As the weather warms and the number of people with COVID-19 vaccinations grows, I can't help but combine the two in my mind. While the earth is awakening from the monthslong winter, we all — we survivors — are awakening from an unnaturally long full year of winter. Not a season of cold, but worse: a season of fear and loss.

It is April now, a time when we bring dormant tools out from the garage and the shed and prepare our yards to return to life. Likewise, when safety permits it, I hope we all make sure to awaken other things that have gone dormant. Rejoin clubs and activities once they resume getting together. Enjoy meals at restaurants. Learn again that watching a movie while surrounded by sometimes-annoying strangers is in fact better than binge-watching at home. But most of all, reconnect with friends and loved ones, in person. Take nothing for granted.

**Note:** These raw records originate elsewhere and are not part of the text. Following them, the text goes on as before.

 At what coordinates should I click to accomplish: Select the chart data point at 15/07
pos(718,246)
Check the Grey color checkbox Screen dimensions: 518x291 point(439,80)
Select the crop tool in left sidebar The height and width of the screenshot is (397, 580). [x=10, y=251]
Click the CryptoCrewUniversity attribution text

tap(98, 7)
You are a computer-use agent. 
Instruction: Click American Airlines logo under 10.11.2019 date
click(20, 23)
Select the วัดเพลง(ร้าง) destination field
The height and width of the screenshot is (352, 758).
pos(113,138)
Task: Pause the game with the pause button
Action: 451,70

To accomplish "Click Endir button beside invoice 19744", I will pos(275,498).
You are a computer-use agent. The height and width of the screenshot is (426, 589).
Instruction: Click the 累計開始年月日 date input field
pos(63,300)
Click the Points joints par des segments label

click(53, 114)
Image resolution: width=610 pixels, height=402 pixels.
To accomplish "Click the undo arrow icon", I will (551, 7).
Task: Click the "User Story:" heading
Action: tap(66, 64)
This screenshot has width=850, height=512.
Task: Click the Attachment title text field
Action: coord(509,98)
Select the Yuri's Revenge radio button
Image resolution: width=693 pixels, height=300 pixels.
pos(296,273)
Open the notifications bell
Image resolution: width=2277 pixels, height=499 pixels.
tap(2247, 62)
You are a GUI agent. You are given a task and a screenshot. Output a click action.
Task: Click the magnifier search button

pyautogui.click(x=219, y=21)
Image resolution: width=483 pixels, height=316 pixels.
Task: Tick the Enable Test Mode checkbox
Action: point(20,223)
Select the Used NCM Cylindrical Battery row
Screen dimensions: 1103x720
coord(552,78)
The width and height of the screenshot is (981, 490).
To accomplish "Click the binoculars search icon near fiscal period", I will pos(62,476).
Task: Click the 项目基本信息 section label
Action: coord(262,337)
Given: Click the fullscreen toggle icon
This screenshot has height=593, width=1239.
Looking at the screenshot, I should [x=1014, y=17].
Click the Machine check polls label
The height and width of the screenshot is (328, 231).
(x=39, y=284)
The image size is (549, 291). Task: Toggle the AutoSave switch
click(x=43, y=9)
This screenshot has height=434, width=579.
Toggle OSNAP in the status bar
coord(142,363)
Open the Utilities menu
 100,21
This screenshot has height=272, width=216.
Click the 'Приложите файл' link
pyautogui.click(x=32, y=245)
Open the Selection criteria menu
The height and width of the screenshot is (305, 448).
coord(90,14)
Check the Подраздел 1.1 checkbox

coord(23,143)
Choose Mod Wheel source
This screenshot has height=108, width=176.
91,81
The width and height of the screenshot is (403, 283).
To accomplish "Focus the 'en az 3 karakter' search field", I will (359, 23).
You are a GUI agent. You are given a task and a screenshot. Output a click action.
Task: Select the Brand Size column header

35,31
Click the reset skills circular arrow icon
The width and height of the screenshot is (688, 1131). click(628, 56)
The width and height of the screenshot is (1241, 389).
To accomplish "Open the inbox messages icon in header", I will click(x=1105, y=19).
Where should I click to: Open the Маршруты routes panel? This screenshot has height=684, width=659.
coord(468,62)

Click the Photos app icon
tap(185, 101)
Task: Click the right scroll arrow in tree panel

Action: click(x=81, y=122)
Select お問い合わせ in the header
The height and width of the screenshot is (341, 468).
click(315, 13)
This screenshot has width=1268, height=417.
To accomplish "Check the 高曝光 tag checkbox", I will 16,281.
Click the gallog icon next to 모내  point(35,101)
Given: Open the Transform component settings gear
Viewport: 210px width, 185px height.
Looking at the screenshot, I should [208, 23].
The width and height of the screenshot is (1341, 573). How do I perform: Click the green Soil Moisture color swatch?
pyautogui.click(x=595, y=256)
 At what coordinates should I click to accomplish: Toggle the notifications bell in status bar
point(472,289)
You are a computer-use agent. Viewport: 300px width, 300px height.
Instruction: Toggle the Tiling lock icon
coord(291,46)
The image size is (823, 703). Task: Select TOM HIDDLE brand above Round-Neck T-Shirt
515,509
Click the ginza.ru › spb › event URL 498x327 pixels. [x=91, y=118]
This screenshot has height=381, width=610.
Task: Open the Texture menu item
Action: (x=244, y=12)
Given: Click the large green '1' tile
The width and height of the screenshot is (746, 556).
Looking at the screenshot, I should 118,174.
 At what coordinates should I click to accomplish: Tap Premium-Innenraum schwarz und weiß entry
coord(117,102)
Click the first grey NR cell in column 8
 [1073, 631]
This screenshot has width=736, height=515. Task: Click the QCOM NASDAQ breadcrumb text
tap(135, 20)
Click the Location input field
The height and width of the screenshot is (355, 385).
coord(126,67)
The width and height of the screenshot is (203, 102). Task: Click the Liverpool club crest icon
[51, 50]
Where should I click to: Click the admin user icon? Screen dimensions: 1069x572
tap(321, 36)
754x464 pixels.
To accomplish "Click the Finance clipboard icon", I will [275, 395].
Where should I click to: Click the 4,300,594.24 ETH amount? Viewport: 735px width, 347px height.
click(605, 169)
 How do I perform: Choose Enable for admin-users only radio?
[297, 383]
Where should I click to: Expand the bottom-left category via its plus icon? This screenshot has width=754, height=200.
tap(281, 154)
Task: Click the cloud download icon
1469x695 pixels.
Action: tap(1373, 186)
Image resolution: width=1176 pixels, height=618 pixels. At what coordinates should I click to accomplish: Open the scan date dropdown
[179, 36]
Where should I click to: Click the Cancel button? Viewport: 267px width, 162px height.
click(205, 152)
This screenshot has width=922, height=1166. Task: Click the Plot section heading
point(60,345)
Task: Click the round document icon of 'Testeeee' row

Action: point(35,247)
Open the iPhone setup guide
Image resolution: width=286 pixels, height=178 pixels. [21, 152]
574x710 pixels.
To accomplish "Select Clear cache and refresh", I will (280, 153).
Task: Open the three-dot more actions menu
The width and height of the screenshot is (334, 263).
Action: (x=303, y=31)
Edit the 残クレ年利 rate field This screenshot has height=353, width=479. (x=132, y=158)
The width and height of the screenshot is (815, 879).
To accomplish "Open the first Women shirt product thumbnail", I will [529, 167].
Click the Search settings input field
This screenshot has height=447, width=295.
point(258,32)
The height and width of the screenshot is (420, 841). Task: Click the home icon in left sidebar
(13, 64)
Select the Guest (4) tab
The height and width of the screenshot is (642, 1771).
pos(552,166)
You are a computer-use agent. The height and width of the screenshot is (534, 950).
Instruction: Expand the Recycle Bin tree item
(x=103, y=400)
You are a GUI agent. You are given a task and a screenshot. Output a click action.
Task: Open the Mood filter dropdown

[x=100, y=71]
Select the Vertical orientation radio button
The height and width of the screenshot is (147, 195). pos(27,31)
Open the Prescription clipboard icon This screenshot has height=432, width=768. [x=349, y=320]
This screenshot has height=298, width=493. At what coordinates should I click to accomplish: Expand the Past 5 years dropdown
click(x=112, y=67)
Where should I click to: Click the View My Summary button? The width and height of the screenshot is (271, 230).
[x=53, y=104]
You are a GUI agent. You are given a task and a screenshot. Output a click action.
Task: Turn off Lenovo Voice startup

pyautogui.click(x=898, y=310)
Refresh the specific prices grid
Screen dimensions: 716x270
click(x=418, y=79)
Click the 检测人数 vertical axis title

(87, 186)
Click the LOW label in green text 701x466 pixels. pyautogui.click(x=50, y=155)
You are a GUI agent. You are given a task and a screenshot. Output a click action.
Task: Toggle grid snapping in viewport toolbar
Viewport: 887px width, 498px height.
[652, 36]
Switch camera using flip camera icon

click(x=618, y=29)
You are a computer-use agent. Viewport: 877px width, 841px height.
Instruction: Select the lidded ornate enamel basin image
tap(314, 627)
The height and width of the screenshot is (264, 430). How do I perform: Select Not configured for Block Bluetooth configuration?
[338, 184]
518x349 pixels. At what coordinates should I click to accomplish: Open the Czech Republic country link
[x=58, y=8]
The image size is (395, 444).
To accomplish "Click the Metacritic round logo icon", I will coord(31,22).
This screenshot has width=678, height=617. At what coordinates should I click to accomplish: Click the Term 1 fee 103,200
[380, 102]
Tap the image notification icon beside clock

I know my English teacher from so long ago would be thrilled to know that some things stayed with me, for these thoughts bring to mind Alfred Tennyson's lines: "And all we met was fair and good, / And all was good that Time could bring, / And all the secret of the Spring / Moved in the chambers of the blood." Tennyson wrote of youth, but the words could apply to any ideal time.

I will admit that, until now, they were just words. I hope that you, too, understand them now and that we may all enter into an ideal time.

Christopher Jones, Minneapolis
• • •

I have been reading the Star Tribune since the 1950s. (Well, for a while I read the morning Tribune and the evening Star.) After working my way through the first section of the April 16 paper and its headlines of shootings, trials, riots and COVID, I came to the Variety section. What good news: A Minnesotan, William Halverson, has translated 200 songs composed by Edvard Grieg, Norway's revered composer, into English! Plus soprano Melissa Holm-Johansen and pianist Stephen Swanson have recorded the songs, with the help of Norway House ("Norway's voice is singing in English now").

What makes this good news? It makes us aware that there are creative people working behind the scenes, despite all the obstacles, to provide art, music, drama and literature to our hurting world. This continuum of beauty gives me hope, and I hope it will help you, too.